Source records
--- START ---

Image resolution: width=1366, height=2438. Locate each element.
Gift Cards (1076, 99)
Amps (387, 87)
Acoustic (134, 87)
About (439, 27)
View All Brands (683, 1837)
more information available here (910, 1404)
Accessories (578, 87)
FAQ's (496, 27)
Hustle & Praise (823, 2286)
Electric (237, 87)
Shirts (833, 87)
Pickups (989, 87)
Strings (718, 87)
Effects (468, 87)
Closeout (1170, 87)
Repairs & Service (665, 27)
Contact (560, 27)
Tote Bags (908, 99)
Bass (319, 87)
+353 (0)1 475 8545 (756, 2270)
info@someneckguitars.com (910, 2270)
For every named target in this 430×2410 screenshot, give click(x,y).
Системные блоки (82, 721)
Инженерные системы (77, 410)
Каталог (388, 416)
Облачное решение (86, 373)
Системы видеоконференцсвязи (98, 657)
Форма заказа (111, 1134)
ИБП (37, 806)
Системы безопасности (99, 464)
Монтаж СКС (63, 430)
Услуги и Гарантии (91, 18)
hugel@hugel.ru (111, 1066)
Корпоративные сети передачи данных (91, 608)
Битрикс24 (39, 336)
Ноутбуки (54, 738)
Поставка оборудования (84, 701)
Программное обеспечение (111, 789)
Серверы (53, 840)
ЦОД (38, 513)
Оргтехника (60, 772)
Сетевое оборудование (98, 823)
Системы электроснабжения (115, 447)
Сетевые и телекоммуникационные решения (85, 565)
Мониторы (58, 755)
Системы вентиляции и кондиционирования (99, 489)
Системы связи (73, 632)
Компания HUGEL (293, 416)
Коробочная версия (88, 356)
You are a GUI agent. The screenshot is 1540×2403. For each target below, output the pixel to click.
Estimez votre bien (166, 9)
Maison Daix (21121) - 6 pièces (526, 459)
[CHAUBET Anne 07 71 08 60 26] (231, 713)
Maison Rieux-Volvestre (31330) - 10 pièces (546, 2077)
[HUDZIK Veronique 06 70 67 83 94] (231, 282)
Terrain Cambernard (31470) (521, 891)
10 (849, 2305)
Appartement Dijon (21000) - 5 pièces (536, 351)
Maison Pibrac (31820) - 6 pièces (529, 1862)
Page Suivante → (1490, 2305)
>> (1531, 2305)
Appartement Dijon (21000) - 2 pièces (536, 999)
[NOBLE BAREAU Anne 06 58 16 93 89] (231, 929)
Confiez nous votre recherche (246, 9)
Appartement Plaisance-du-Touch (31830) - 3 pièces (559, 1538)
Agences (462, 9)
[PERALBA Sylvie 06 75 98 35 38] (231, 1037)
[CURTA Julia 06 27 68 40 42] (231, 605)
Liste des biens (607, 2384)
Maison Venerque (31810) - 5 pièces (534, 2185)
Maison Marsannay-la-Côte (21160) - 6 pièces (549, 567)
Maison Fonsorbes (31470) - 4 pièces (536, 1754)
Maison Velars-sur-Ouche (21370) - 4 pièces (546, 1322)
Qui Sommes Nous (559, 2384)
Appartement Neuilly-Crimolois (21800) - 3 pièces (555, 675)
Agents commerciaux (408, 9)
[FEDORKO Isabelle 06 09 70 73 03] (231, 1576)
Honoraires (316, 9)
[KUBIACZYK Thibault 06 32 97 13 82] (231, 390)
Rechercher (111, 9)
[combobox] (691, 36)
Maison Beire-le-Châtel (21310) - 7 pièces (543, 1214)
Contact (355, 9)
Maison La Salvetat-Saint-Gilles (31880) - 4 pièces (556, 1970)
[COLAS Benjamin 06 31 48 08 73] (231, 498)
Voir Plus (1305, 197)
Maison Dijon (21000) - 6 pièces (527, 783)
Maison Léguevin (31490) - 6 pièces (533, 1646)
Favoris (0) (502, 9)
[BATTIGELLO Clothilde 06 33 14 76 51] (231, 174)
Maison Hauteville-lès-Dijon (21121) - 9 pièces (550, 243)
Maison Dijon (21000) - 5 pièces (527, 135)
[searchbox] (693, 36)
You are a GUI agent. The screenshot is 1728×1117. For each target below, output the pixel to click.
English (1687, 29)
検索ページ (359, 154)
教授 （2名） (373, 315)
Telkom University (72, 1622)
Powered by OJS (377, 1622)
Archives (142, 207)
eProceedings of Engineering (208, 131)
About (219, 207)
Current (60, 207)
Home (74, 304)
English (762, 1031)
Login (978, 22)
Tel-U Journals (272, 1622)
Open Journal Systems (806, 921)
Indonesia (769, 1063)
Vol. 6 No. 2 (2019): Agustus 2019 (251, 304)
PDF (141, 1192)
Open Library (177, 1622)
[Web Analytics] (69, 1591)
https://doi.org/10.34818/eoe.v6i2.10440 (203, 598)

--- END ---

What is needed: Take the records above and return, word for word, only the lines that fall from the line with "Appartement Plaisance-du-Touch (31830)" to the line with "Archives (142, 207)", both of them included.

Exercise answer:
Appartement Plaisance-du-Touch (31830) - 3 pièces (559, 1538)
Agences (462, 9)
[PERALBA Sylvie 06 75 98 35 38] (231, 1037)
[CURTA Julia 06 27 68 40 42] (231, 605)
Liste des biens (607, 2384)
Maison Venerque (31810) - 5 pièces (534, 2185)
Maison Marsannay-la-Côte (21160) - 6 pièces (549, 567)
Maison Fonsorbes (31470) - 4 pièces (536, 1754)
Maison Velars-sur-Ouche (21370) - 4 pièces (546, 1322)
Qui Sommes Nous (559, 2384)
Appartement Neuilly-Crimolois (21800) - 3 pièces (555, 675)
Agents commerciaux (408, 9)
[FEDORKO Isabelle 06 09 70 73 03] (231, 1576)
Honoraires (316, 9)
[KUBIACZYK Thibault 06 32 97 13 82] (231, 390)
Rechercher (111, 9)
[combobox] (691, 36)
Maison Beire-le-Châtel (21310) - 7 pièces (543, 1214)
Contact (355, 9)
Maison La Salvetat-Saint-Gilles (31880) - 4 pièces (556, 1970)
[COLAS Benjamin 06 31 48 08 73] (231, 498)
Voir Plus (1305, 197)
Maison Dijon (21000) - 6 pièces (527, 783)
Maison Léguevin (31490) - 6 pièces (533, 1646)
Favoris (0) (502, 9)
[BATTIGELLO Clothilde 06 33 14 76 51] (231, 174)
Maison Hauteville-lès-Dijon (21121) - 9 pièces (550, 243)
Maison Dijon (21000) - 5 pièces (527, 135)
[searchbox] (693, 36)
You are a GUI agent. The screenshot is 1728×1117. For each target below, output the pixel to click.
English (1687, 29)
検索ページ (359, 154)
教授 （2名） (373, 315)
Telkom University (72, 1622)
Powered by OJS (377, 1622)
Archives (142, 207)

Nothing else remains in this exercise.